Restate the records that follow word for word; no pictures should appear.

[[ Supplied information open ]]

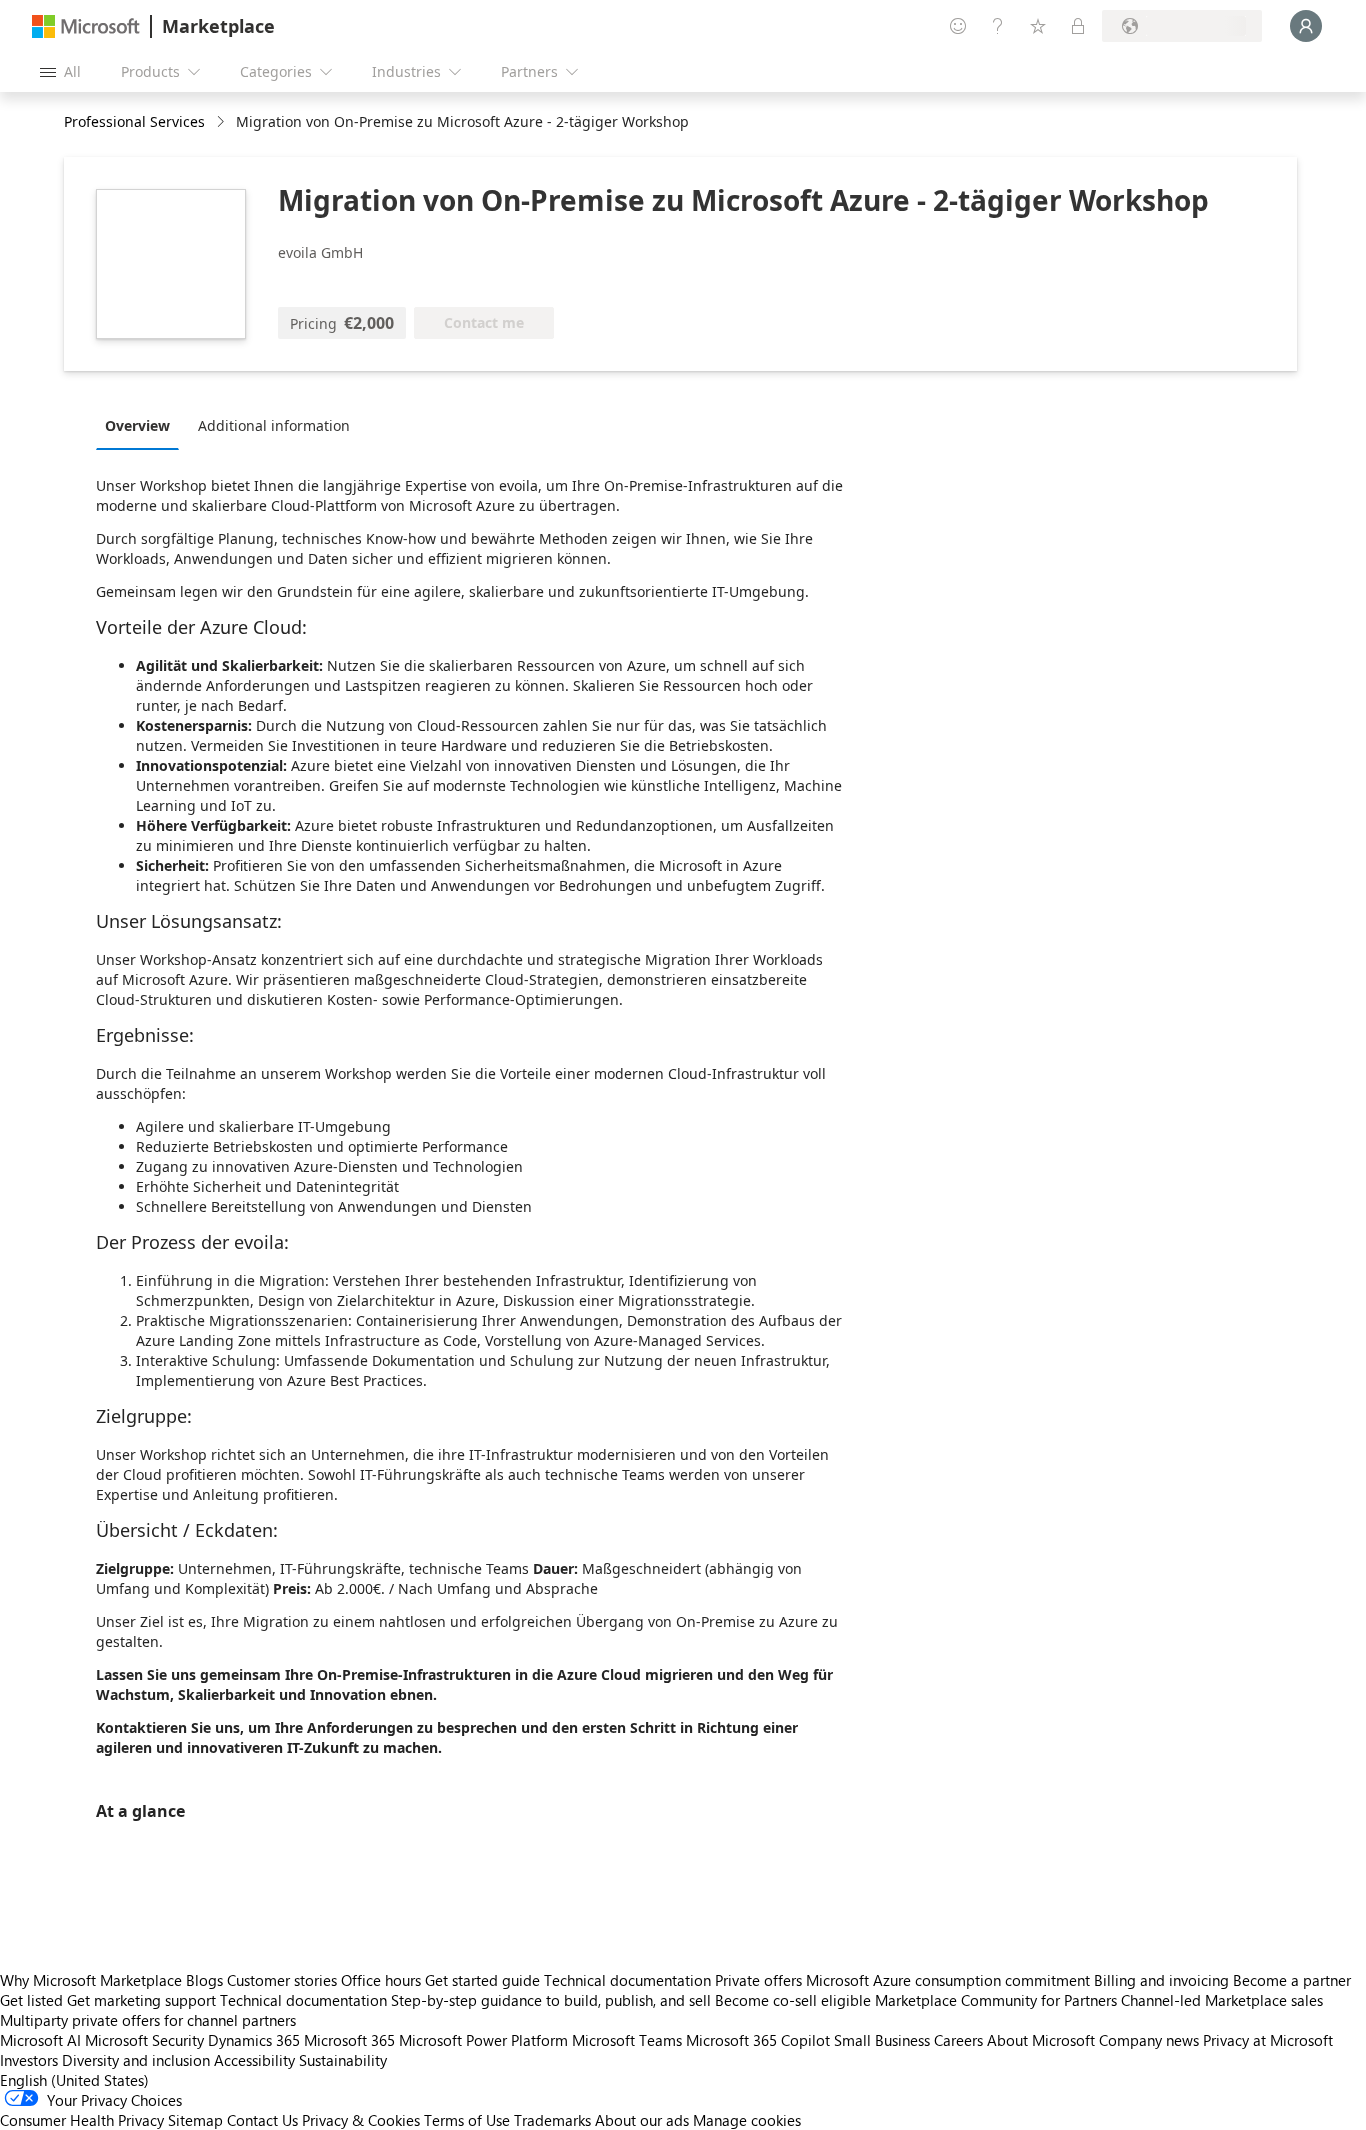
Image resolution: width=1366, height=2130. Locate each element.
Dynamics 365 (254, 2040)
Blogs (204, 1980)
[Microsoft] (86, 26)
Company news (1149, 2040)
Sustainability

[[ Supplied information closed ]]

[Exercise solution]
Image resolution: width=1366, height=2130. Locate each element.
Dynamics 365 (254, 2040)
Blogs (204, 1980)
[Microsoft] (86, 26)
Company news (1149, 2040)
Sustainability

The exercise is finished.